Pointing records for screenshots and webpages
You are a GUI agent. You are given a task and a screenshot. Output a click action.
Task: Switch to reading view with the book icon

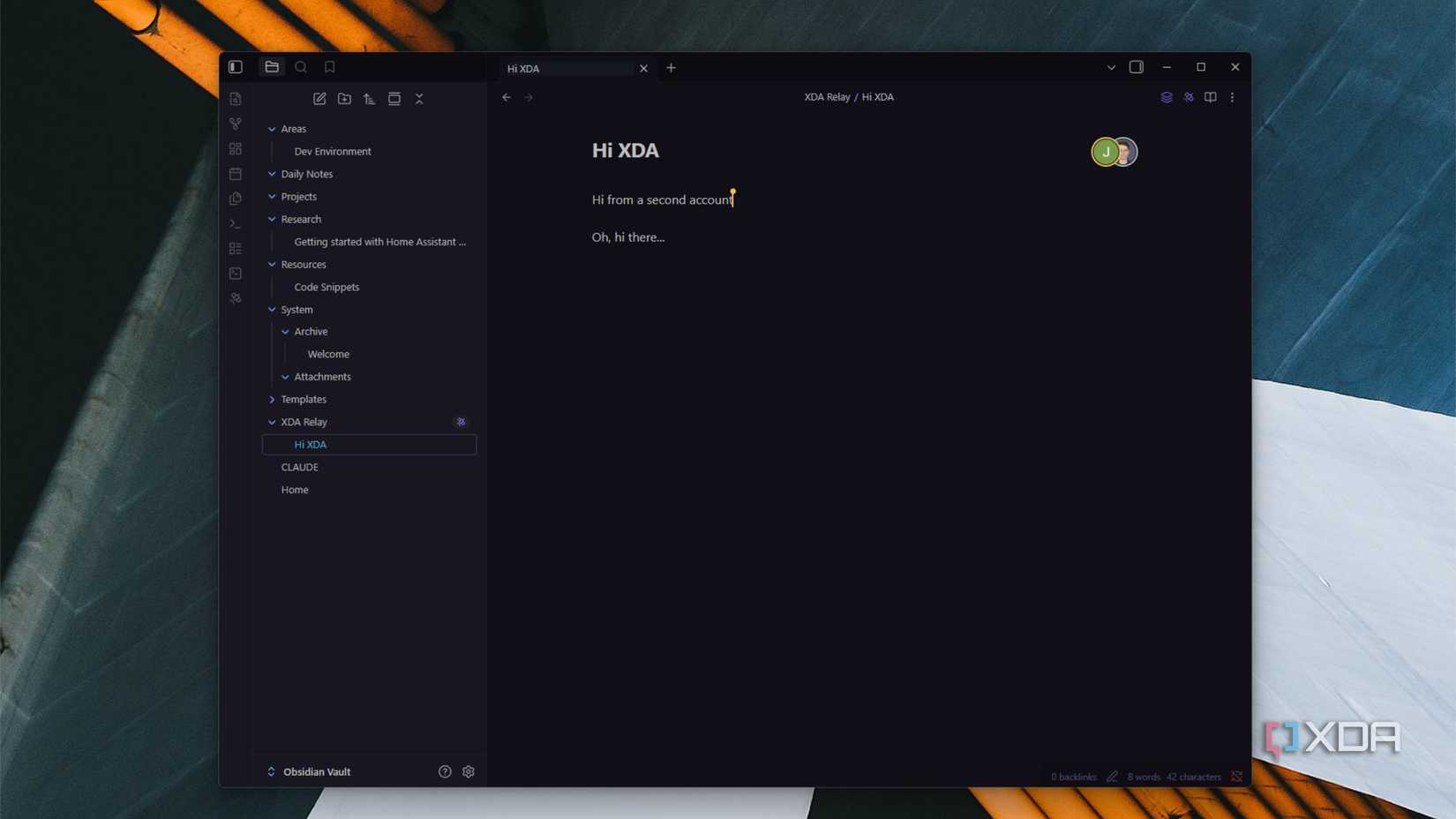tap(1210, 97)
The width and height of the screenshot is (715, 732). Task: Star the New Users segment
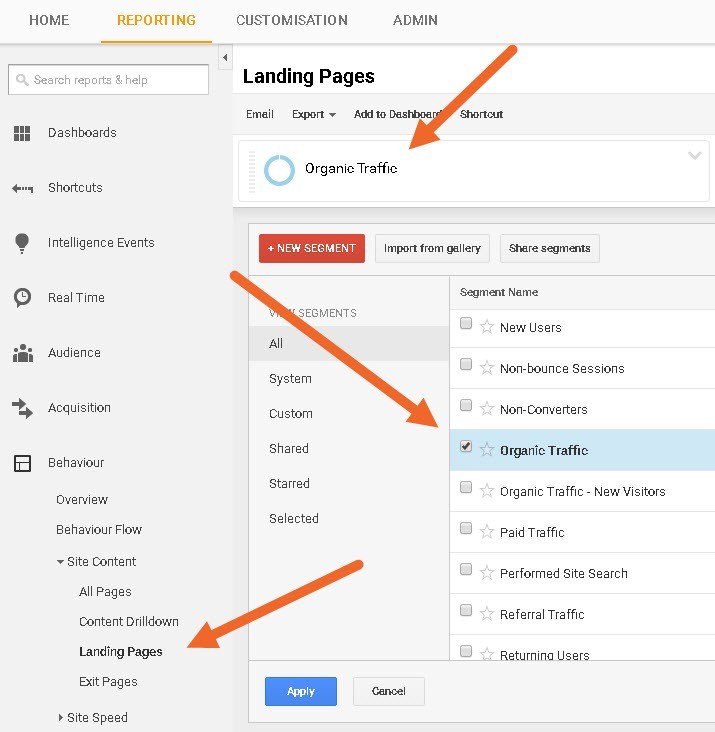487,327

■ **DIRECTIONS**
Render the records as a Markdown table with the columns No. and Line, numbering each line and skipping blank ones. Leave out the pictures.

■ **SOLUTION FOR THIS PROBLEM**
| No. | Line |
|---|---|
| 1 | You are a GUI agent. You are given a task and a screenshot. Output a click action. |
| 2 | Task: Switch to reading view with the book icon |
| 3 | tap(1210, 97) |
| 4 | The width and height of the screenshot is (715, 732). Task: Star the New Users segment |
| 5 | 487,327 |